O som do silêncio: como a perda auditiva invisível afeta a vida dos portugueses

O som do silêncio: como a perda auditiva invisível afeta a vida dos portugueses
Num café de Lisboa, um homem de meia-idade inclina-se para a frente, o ouvido direito voltado para o interlocutor. Os dedos tamborilam nervosamente na chávena de café já frio. Não ouve o barulho da rua, nem o tilintar das colheres, nem o murmúrio das conversas à sua volta. O seu mundo sonoro reduziu-se a um estreito corredor de sons, como se vivesse permanentemente dentro de um aquário.

Esta cena repete-se diariamente em milhares de locais por todo o país. A perda auditiva, muitas vezes silenciosa e progressiva, tornou-se uma epidemia invisível que afeta cerca de 20% da população portuguesa, segundo dados da Organização Mundial de Saúde. Mas quantos realmente admitem o problema?

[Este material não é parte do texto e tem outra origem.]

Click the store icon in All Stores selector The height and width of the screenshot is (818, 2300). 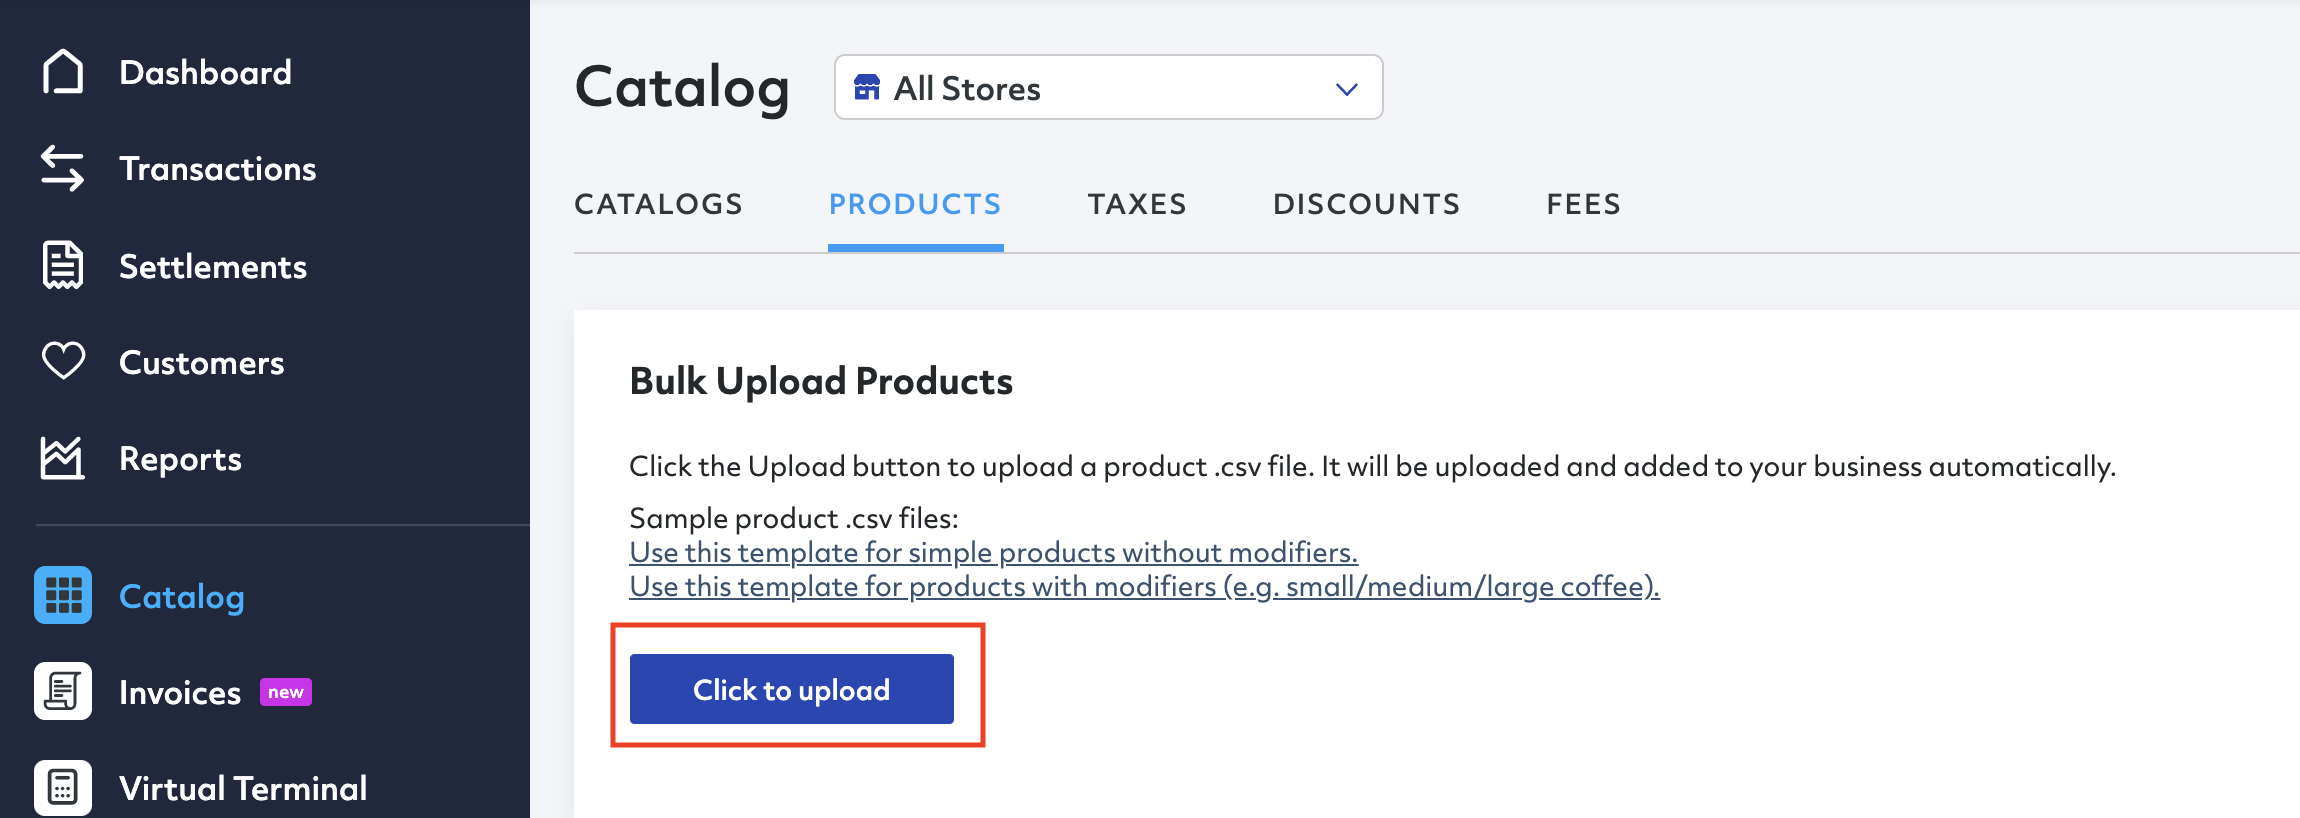pos(867,88)
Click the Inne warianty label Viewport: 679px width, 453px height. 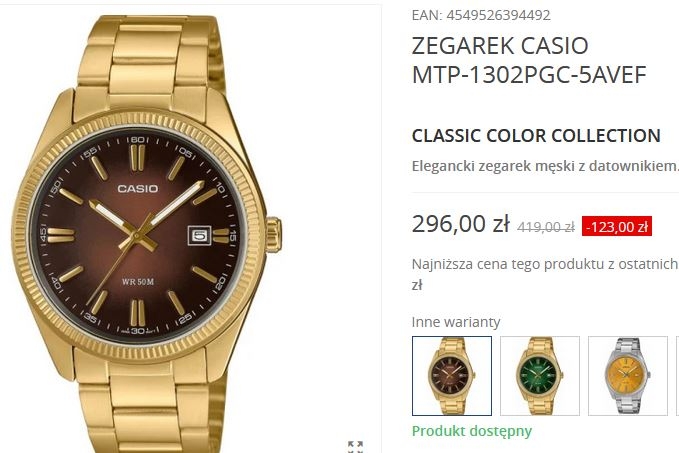pos(456,322)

A verdade é que a sociedade portuguesa ainda vive num paradoxo sonoro. Por um lado, valorizamos o convívio, as conversas à mesa, o fado e a música tradicional. Por outro, ignoramos os sinais de alerta que o nosso corpo nos envia. A exposição prolongada a ruídos intensos, o envelhecimento natural e até certos medicamentos contribuem para este declínio auditivo que muitos teimam em negar.

O impacto vai muito além de simplesmente não ouvir bem. Estudos recentes demonstram uma ligação direta entre a perda auditiva não tratada e o isolamento social, depressão e mesmo declínio cognitivo. As pessoas começam a evitar situações sociais, receando não entender as conversas ou pedir constantemente para repetirem o que foi dito. A frustração instala-se, tanto na pessoa afetada como nos familiares e amigos.

A tecnologia moderna trouxe soluções impressionantes. Os aparelhos auditivos atuais são pequenas maravilhas da engenharia, capazes de se conectarem a smartphones, televisões e até sistemas de som domésticos. Muitos são praticamente invisíveis e adaptam-se automaticamente a diferentes ambientes sonoros. No entanto, o estigma persiste. Muitos associam ainda estes dispositivos à velhice ou à deficiência, quando na realidade deveriam ser vistos como acessórios de bem-estar, tal como os óculos.

O caminho para uma melhor saúde auditiva em Portugal passa pela educação e prevenção. A realização de exames auditivos regulares deveria tornar-se tão comum como a ida ao dentista ou ao oftalmologista. Locais de trabalho com níveis sonoros elevados precisam de implementar programas de proteção auditiva. E as famílias devem aprender a reconhecer os sinais precoces de problemas auditivos nos seus entes queridos.

O som do silêncio pode ser poético na música, mas na vida real representa uma barreira que separa as pessoas do mundo que as rodeia. Quebrar este silêncio requer coragem para admitir a necessidade de ajuda e a compreensão de que cuidar da audição é cuidar da qualidade de vida. Afinal, ouvir não é apenas perceber sons - é participar ativamente na sinfonia da vida quotidiana.